[TEXTO PARA LEITURA]:
A justiça ambiental, portanto, representa um conjunto de princípios éticos e políticos que busca assegurar que “nenhum grupo de pessoas, sejam grupos étnicos, raciais ou de classe, suporte uma parcela desproporcional de degradação do espaço coletivo”[1]. Além disso, visa o acesso mais igualitário aos recursos naturais e a participação significativa dos grupos mais afetados na adoção de políticas públicas relacionadas ao meio ambiente, como forma de evitar que sejam destinadas cargas maiores e desproporcionais dos efeitos ambientais negativos a populações marginalizadas e mais vulneráveis.
Esse direito implica não apenas a preservação da qualidade e da diversidade dos ecossistemas, mas também a garantia de condições dignas de vida, saúde, trabalho, educação, cultura e lazer para todas as pessoas, respeitando suas especificidades e diversidades. Ademais, implica o reconhecimento e a valorização dos saberes, das práticas e das lutas dos movimentos sociais e das comunidades que defendem e cuidam do meio ambiente, como os indígenas, os quilombolas, os ribeirinhos, os pescadores, entre outros.
As discussões acerca da justiça ambiental têm um histórico relevante, tanto em cenário mundial, como no Brasil. No plano internacional, destacam-se as declarações e as conferências que reconheceram e reivindicaram os direitos e as responsabilidades dos povos e das nações em relação ao meio ambiente, como a Declaração de Estocolmo de 1972, a Declaração do Rio de 1992, a Declaração de Cochabamba de 2010, a Declaração de Nova York de 2014, o Acordo de Paris de 2015, entre outras. Também se destacam as redes e as organizações que articulam e mobilizam os movimentos sociais e as comunidades afetadas pelas injustiças ambientais.
Já no Brasil, as discussões se iniciam no final dos anos de 1990, quando alguns representantes do movimento por justiça ambiental nos Estados Unidos vieram ao país para difundir as suas experiências e estabelecer relações com organizações brasileiras que buscassem os mesmos objetivos. A importância do tema foi alavancada por meio do Colóquio Internacional sobre Justiça Ambiental, Trabalho e Cidadania, realizado em Niterói/RJ, em setembro de 2001, momento em que as discussões se centraram em injustiças ambientais ocorridas no cenário brasileiro. Como resultado, foi criada a Rede Brasileira de Justiça Ambiental, a partir de movimentos sociais, organizações não governamentais (ONGs), sindicatos e pesquisadores de todo o Brasil, com o objetivo de denunciar injustiças ambientais e de fortalecer ações coletivas que possam fazer frente a esse fenômeno.
Não obstante o crescente número de fóruns para se discutir a justiça ambiental tanto em cenário mundial como em cenário nacional, fato é que, no contexto brasileiro, a busca pela justiça ambiental representa um grande desafio, principalmente considerando as questões econômicas, sociais, políticas e ambientais enfrentadas.

[INSTRUÇÕES DO EXERCÍCIO]:
1. Responda com base no texto sobre justiça ambiental:
(a) Em que cidade e em que mês e ano foi realizado o Colóquio Internacional sobre Justiça Ambiental, Trabalho e Cidadania?
(b) Qual declaração de 1972 é citada entre as do plano internacional?
(c) Quando se iniciam as discussões sobre justiça ambiental no Brasil?
2. Altere o trecho do texto sobre justiça ambiental que começa em "A justiça ambiental, portanto, representa" e termina em "e mais vulneráveis.", substituindo "recursos naturais" por "bens naturais".
3. Prossiga com o texto sobre justiça ambiental a partir do ponto em que ele termina.
Os dados não têm relação com o texto sobre justiça ambiental.

[TRECHOS DE DADOS]:
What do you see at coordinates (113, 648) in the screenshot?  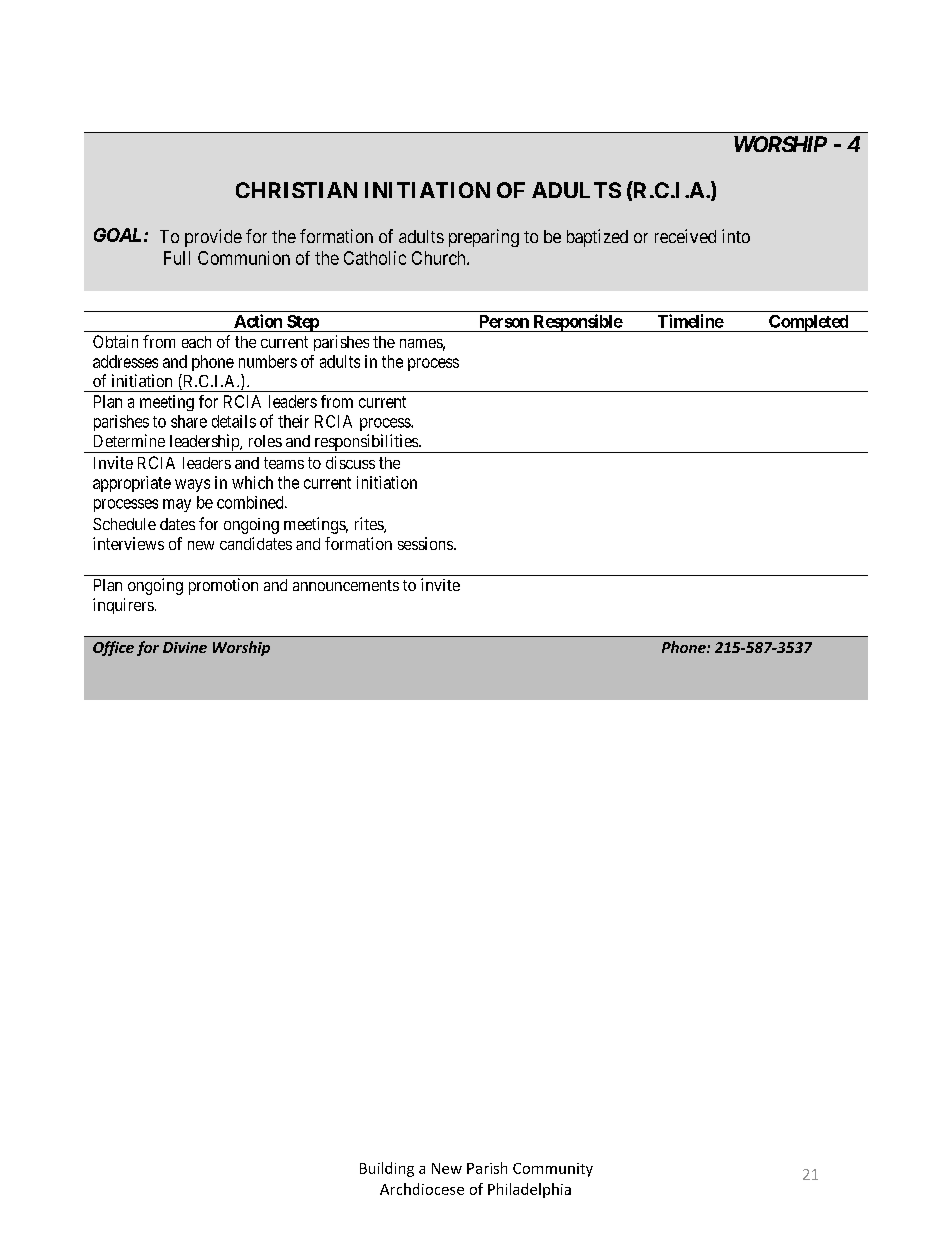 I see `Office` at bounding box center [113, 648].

==

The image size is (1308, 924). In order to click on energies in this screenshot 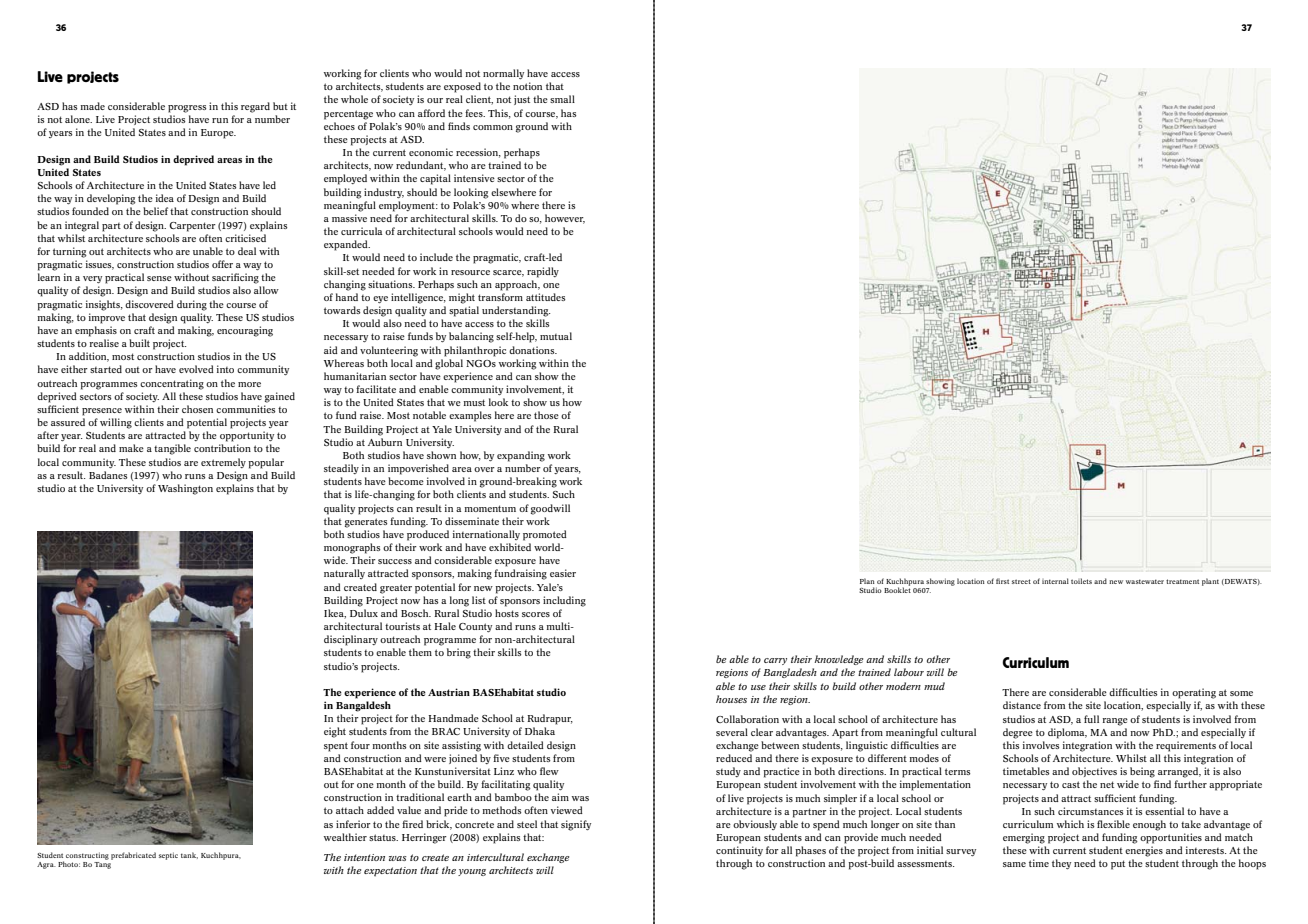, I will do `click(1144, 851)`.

[RESPOSTAS DO EXERCÍCIO]:
1.
(a) Em Niterói/RJ, em setembro de 2001.
(b) A Declaração de Estocolmo.
(c) No final dos anos de 1990.

2.
A justiça ambiental, portanto, representa um conjunto de princípios éticos e políticos que busca assegurar que “nenhum grupo de pessoas, sejam grupos étnicos, raciais ou de classe, suporte uma parcela desproporcional de degradação do espaço coletivo”[1]. Além disso, visa o acesso mais igualitário aos bens naturais e a participação significativa dos grupos mais afetados na adoção de políticas públicas relacionadas ao meio ambiente, como forma de evitar que sejam destinadas cargas maiores e desproporcionais dos efeitos ambientais negativos a populações marginalizadas e mais vulneráveis.

3.
Reconhecer a existência de uma problemática ambiental pressupõe discutir as relações entre degradação ambiental e a reprodução de injustiças sociais no contexto brasileiro[2]. A justiça ambiental, nesse sentido, procura entender como a qualidade de vida de grupos populacionais em desvantagem social está relacionada aos efeitos ambientais negativos do funcionamento das indústrias e à falta de políticas públicas para neutralizar eventuais impactos.
Essas comunidades, muitas vezes, são obrigadas a viver em áreas mais expostas aos impactos ambientais, o que resulta em desigualdades socioambientais. Além disso, é comum que decisões políticas e econômicas desconsiderem o impacto gerado nas comunidades mais vulneráveis, o que resulta na criação de políticas que mantêm a desigualdade ambiental e potencialmente podem vir a ampliar a discriminação contra determinados grupos já em desvantagem social.
Do ponto de vista ambiental, há, no Brasil, um extenso arcabouço jurídico para garantir a todos o acesso justo e equitativo ao meio ambiente ecologicamente equilibrado. A própria Constituição Federal reconhece, por meio de seu artigo 225, o acesso justo e equitativo ao meio ambiente ecologicamente equilibrado como um direito fundamental. Além disso, impõe ao Poder Público e à coletividade o dever de defender e preservar o meio ambiente para as presentes e futuras gerações, bem como o dever de o Poder Público promover a educação ambiental em todos os níveis de ensino e a conscientização pública para a preservação do meio ambiente.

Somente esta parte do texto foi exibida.